Coast Guard Investigating California Oil Spill Boards German Ship

Date: Friday, October 8, 2021
Source: The Wall Street Journal

The U.S. Coast Guard boarded a German container ship Wednesday as part of its investigation into a major oil spill off the coast of Southern California.

The Coast Guard is looking at ships that were anchored off the coast of Huntington Beach around the time of the incident. The Rotterdam Express was one of eight container ships and two tankers at anchor in the area at the time, according to data from the Marine Exchange of Southern California.

The Coast Guard’s unified command said it couldn’t comment on continuing investigations. “The investigating agency is analyzing electric charting systems from its vessel traffic service to see what ships were anchored or moving over the spill area,” it said.

The Rotterdam Express container ship, which has a capacity of about 4,900 boxes, dropped its anchor Sept. 21 as it was asked, according to a spokesman for the German shipping company Hapag-Lloyd AG.

The ship didn’t move from where it was anchored or pass over the pipeline during the period in question, the spokesman said. It was anchored off Long Beach until going to a berth Oct. 3. The ship left Southern California two days later and arrived in Oakland Oct. 6

The spokesman said the company didn’t have any information about the investigation and referred questions regarding the outcome of the investigation to the U.S. Coast Guard. The spokesman said the company is cooperating with authorities.

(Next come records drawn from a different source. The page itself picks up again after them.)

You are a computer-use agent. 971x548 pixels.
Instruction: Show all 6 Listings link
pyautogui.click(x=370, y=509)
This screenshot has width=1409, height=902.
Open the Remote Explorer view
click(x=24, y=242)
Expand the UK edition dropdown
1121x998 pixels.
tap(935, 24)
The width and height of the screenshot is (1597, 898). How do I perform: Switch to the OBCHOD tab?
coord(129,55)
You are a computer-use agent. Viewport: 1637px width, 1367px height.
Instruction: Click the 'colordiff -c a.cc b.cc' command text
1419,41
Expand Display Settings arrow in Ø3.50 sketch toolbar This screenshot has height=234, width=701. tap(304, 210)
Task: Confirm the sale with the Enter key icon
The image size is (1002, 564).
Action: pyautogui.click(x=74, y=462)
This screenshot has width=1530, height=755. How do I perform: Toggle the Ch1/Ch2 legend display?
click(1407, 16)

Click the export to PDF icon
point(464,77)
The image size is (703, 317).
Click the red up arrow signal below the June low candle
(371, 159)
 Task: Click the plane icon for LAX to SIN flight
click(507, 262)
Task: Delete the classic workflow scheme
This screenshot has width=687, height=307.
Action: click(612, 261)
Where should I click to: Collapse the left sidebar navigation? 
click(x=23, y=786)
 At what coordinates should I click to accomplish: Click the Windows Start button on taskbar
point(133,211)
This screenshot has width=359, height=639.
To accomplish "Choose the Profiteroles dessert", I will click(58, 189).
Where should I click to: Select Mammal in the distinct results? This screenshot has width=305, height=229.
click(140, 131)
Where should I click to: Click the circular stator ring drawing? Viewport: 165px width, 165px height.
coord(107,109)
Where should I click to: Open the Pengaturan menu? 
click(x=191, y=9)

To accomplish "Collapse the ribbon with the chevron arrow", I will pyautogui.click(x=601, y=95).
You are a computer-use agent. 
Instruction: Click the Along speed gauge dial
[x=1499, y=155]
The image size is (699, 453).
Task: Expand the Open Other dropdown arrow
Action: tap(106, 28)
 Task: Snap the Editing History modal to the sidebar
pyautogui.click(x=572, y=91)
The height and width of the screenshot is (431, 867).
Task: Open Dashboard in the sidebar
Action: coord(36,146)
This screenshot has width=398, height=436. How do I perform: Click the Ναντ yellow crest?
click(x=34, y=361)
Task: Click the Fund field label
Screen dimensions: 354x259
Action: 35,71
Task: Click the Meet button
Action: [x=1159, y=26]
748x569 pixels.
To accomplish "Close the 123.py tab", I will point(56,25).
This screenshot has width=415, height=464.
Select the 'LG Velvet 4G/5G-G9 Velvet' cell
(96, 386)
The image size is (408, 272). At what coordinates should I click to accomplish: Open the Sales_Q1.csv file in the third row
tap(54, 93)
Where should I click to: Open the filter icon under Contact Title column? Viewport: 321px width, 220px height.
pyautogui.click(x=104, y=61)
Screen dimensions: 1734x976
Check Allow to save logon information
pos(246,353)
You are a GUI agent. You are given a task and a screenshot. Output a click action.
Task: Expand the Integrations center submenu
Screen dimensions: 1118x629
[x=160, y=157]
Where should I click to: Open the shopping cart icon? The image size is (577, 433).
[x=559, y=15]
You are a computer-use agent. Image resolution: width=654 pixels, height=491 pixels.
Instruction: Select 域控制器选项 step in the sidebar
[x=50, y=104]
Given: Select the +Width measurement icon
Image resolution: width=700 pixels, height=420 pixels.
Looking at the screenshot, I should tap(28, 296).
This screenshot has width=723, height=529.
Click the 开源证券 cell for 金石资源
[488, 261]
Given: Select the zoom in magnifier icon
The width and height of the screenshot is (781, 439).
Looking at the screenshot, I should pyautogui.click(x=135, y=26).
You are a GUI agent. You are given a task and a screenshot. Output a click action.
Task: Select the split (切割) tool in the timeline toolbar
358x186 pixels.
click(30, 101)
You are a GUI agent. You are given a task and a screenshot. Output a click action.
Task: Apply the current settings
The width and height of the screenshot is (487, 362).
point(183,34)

Federal officials identified a 13-inch split in a sea bottom pipeline as the likely source of the oil spill. The tear was discovered by commercial divers who found 4,000 feet of the 17.7-mile pipeline from an oil-processing platform were displaced as much as 105 feet, Coast Guard Capt. Rebecca Ore said earlier this week.

An investigation into the cause of the rupture, where as many as 130,000 gallons were discovered spilled Saturday, remains under way. Martyn Willsher, chief executive of Amplify Energy Corp., which operated the offshore oil platform connected to the leak, said Monday it was a possibility that the spill was caused by an anchor hitting the pipeline.

Sens. Dianne Feinstein and Alex Padilla urged U.S. Transportation Secretary Pete Buttigieg on Wednesday to investigate the spill with transparency and to take regulatory, statutory and technological steps to make sure something similar doesn’t happen again.

Hundreds of people have been working on cleanup efforts. Dead birds and fish have washed up near California beaches.